- TEXTE À LIRE -
'''

Référence : Régis Debray Du génie français, éditions Gallimard, Collection Blanche, 128 pages, septembre 2019

 

« Stendhal, c’est l’esprit français, mais Hugo, c’est l’âme. »

 

Dans la logique de son essai précédent sur le déclin français dans le  monde et son américanisation [1], Régis Debray se pose la question de  « l’art d’être français » et quel écrivain serait à même de mieux représenter cette singularité.


Une étude sur ce thème aurai permis de retenir deux postulants à cette distinction suprême : Arrive en tête Stendhal, assez loin devant Victor Hugo. Très intéressé et intrigué par ce choix, Régis Debray a résolu d’examiner à la loupe les mérites respectifs des deux impétrants à cette éclatante reconnaissance.
 


Et sa conclusion est limpide : Hugo d’abord, Hugo encore et toujours. L’exilé têtu et républicain convaincu serait-il vraiment la figure de proue du Français, plutôt que l’européen italianisant et bonapartiste ?
 

Pour Régis Debray, l’erreur serait plutôt choisir l’individualisme stendhalien contre la grandeur hugolienne. Très virulent quant à la situation actuelle de la France, notre état de « fils de nous-mêmes, sans dette envers quiconque », une société devenue une « juxtaposition d’insociables » qui n’ont plus guère de convictions et sont souvent des déracinés.

 

        

 

« La société des individus est à bout de souffle. »

 

Selon lui, Stendhal serait le « favori des gens bien » d’un « siècle impeccablement cynique et dépassionné » et Hugo, jugé souvent alors trop attentif au peuple et trop soucieux du commun.

'''

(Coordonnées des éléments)
'''

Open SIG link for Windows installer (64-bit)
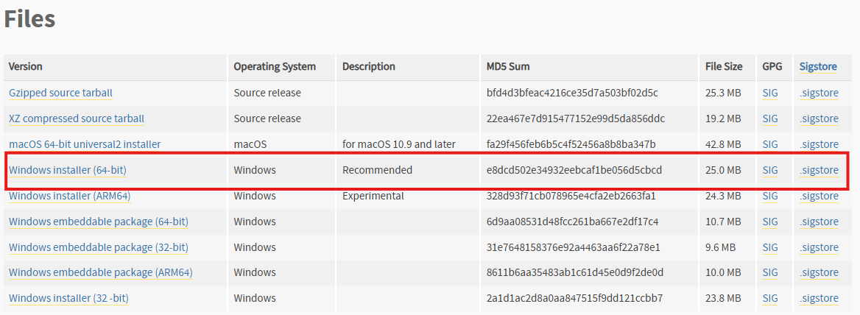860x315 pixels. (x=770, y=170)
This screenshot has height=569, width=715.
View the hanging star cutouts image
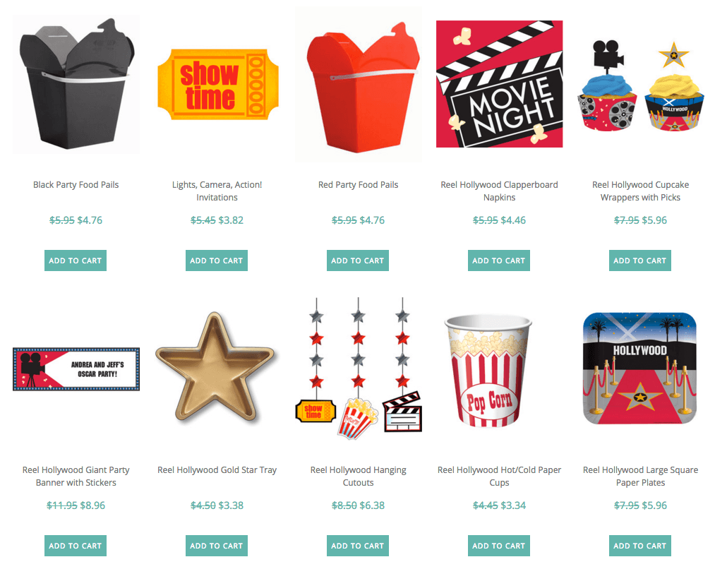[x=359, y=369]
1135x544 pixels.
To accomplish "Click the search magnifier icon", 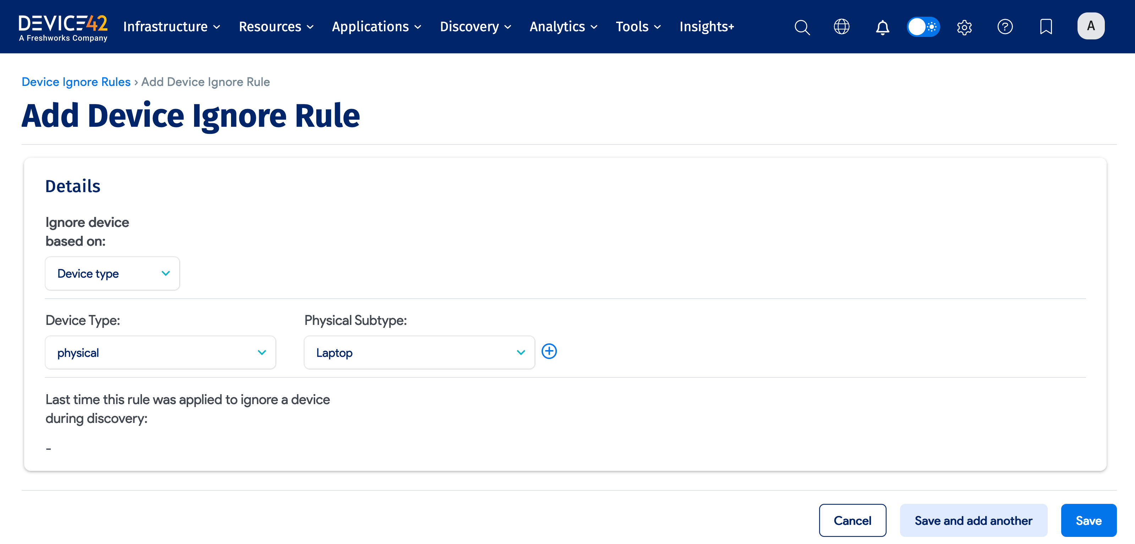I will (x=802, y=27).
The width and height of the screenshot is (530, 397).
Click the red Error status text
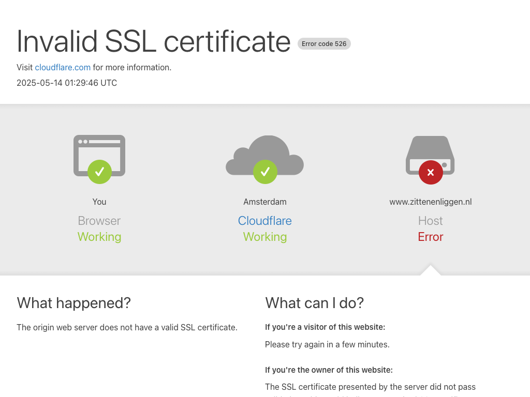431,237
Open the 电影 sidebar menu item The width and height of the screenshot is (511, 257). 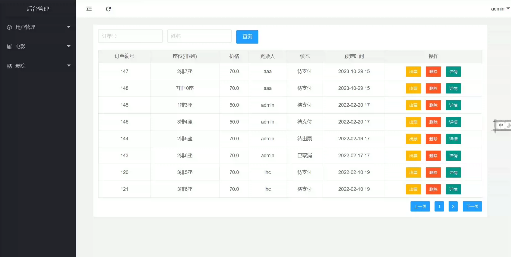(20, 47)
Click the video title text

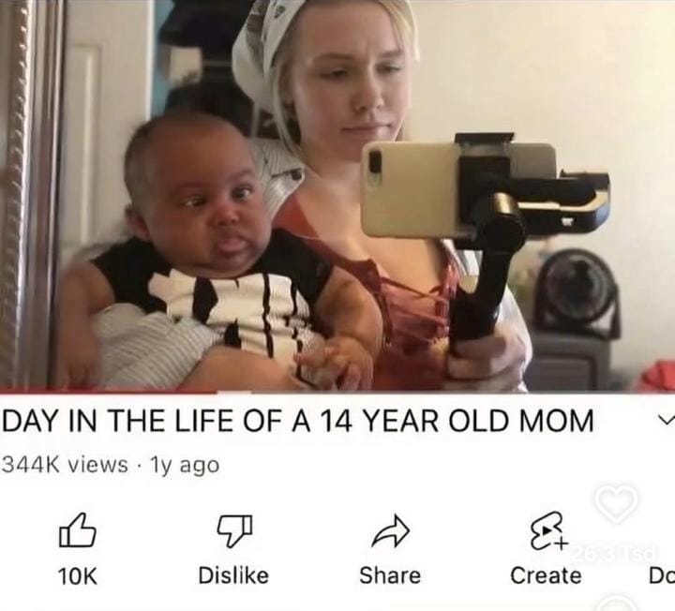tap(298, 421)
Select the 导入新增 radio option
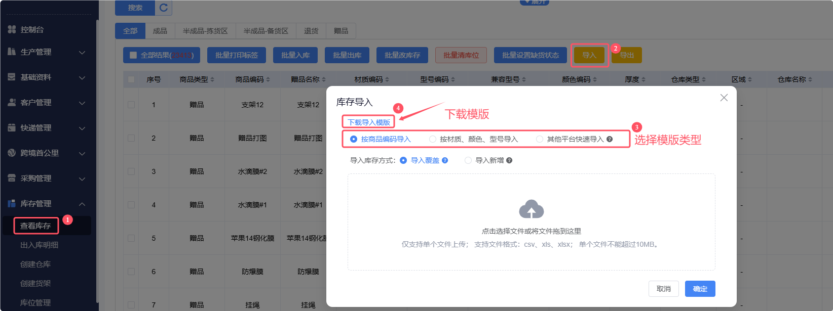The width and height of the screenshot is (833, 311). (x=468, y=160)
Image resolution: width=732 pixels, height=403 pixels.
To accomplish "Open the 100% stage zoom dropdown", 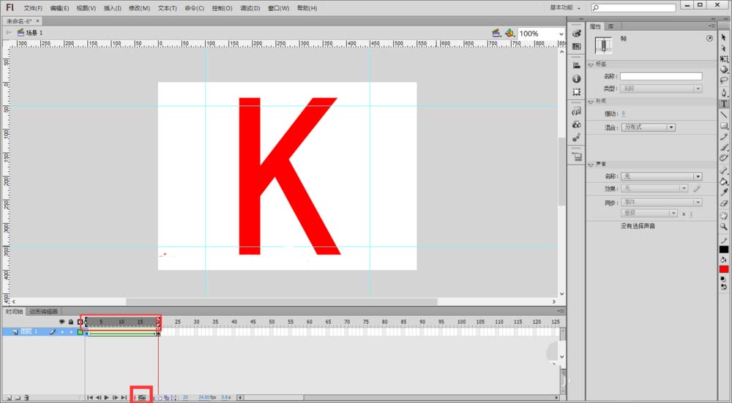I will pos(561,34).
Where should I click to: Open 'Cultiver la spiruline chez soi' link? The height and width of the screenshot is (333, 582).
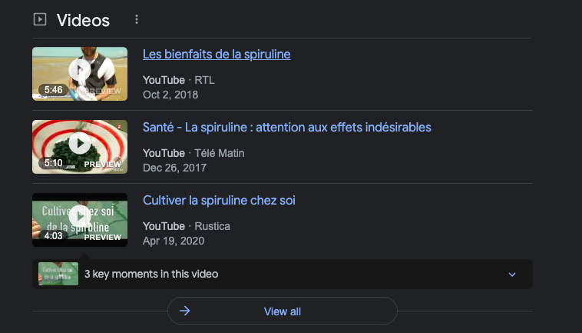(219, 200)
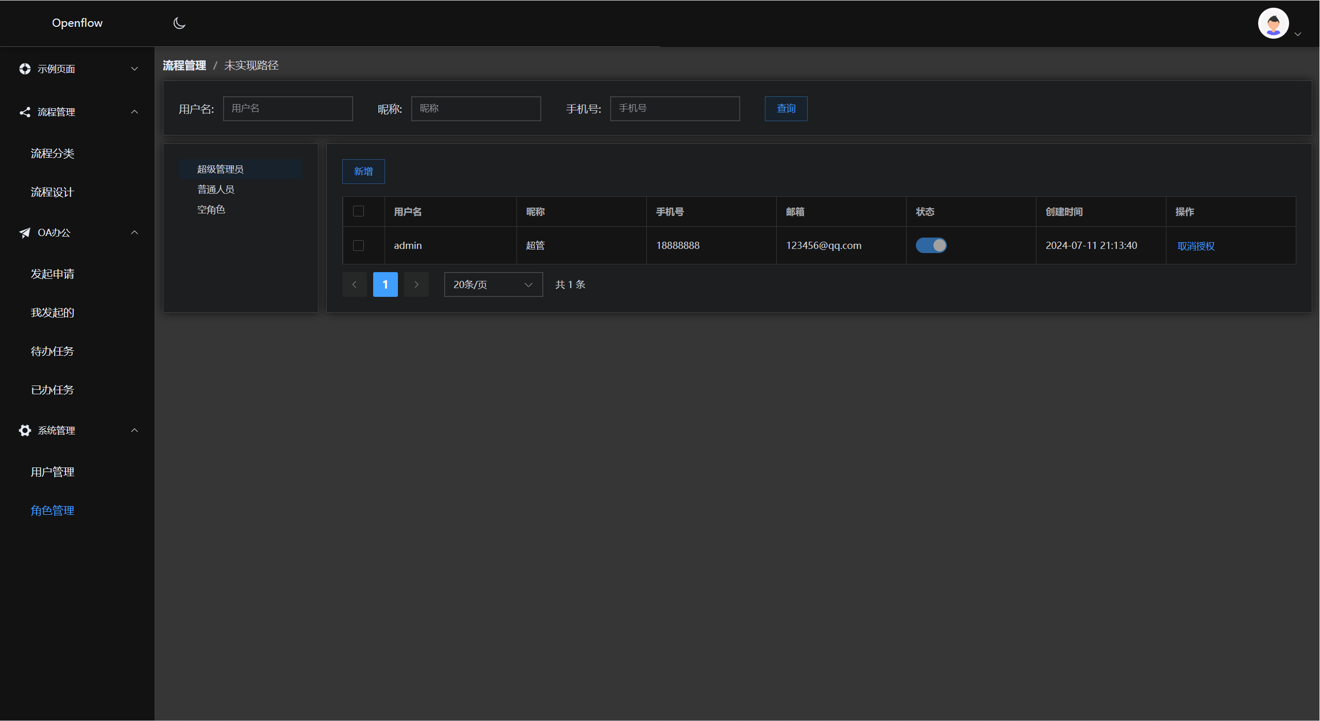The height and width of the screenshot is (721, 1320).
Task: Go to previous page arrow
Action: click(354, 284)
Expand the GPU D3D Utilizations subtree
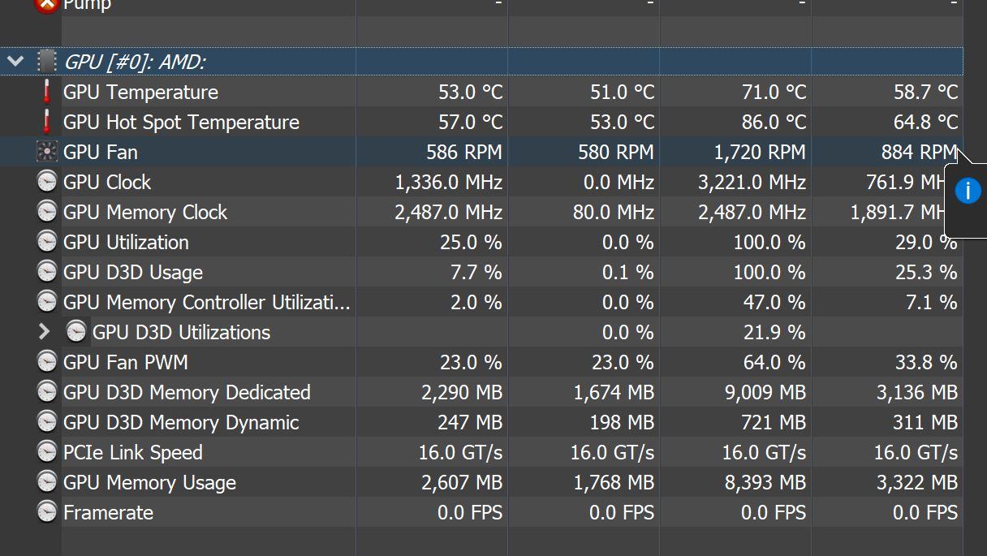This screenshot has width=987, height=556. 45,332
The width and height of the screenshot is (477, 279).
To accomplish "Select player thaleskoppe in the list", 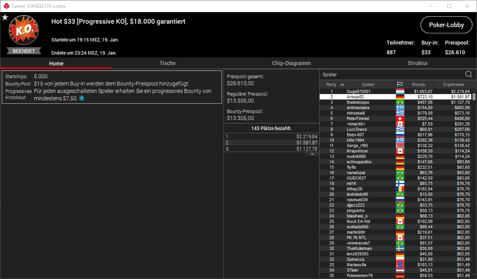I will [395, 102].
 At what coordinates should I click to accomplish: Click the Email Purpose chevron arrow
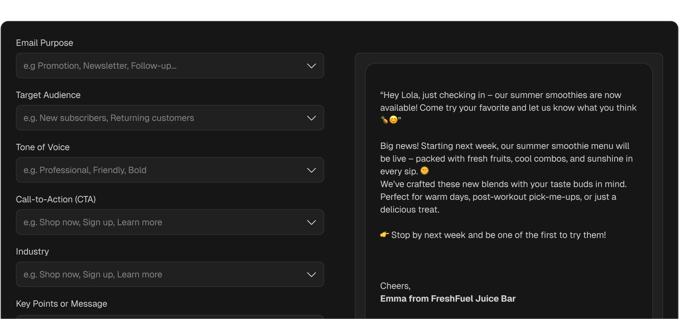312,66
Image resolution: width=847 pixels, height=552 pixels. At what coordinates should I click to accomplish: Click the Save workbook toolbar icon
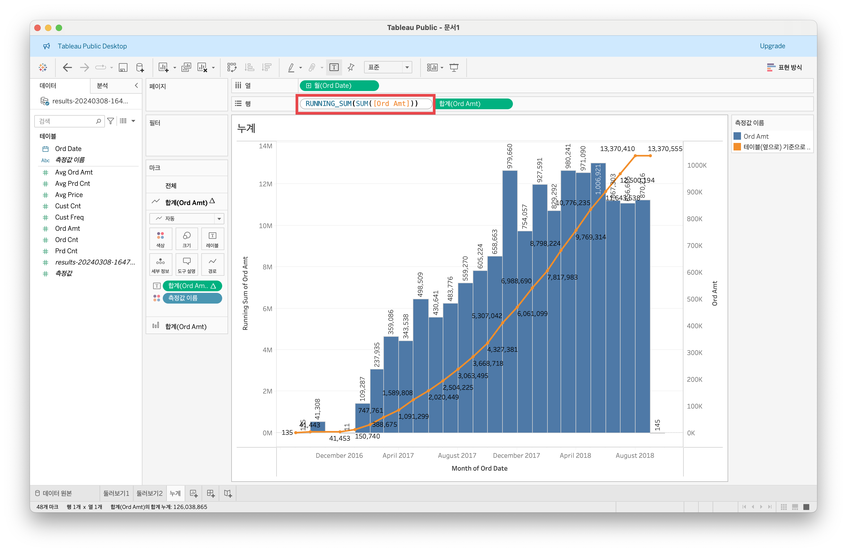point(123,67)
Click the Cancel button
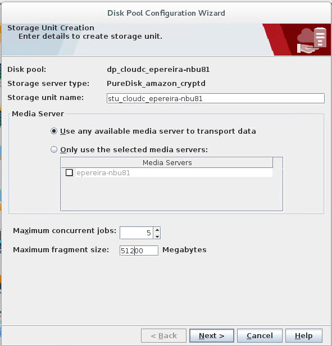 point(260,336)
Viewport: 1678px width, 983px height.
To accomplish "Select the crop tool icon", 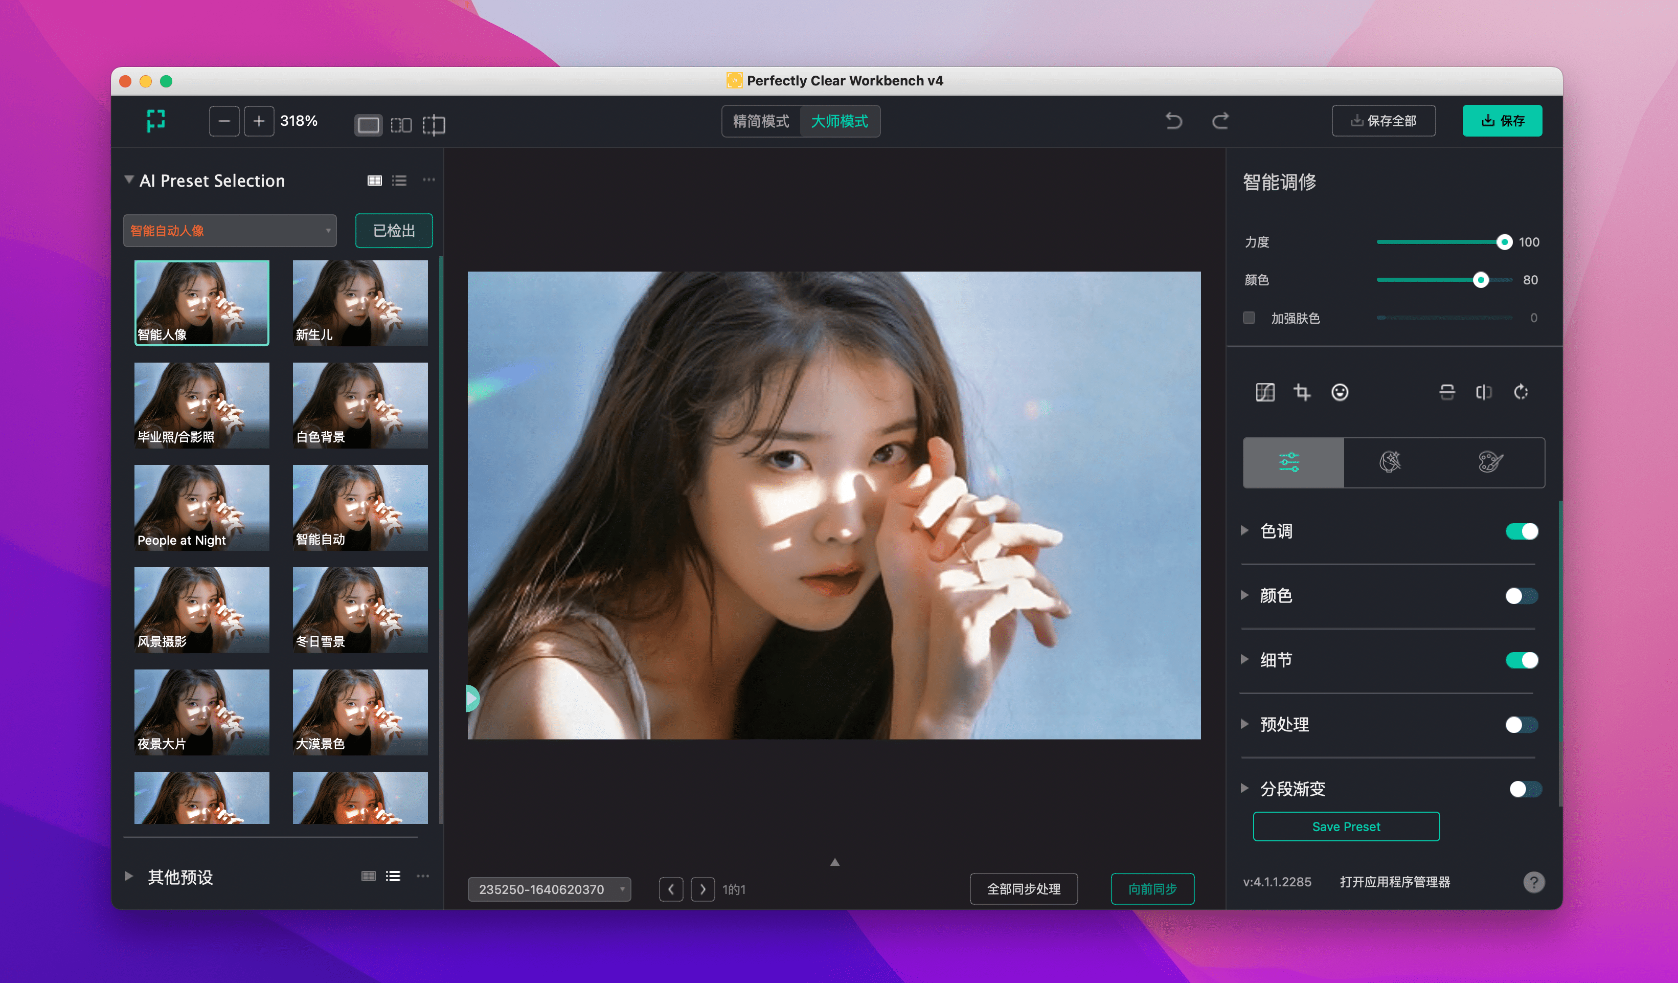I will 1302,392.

'''

- CONSIGNE -
Traduisez en anglais cette phrase du texte sur Stendhal et Hugo : « Et sa conclusion est limpide : Hugo d’abord, Hugo encore et toujours. » Les enregistrements ne jouent aucun rôle ici.

- RÉPONSE ATTENDUE -
And his conclusion is crystal clear: Hugo first, Hugo again and always.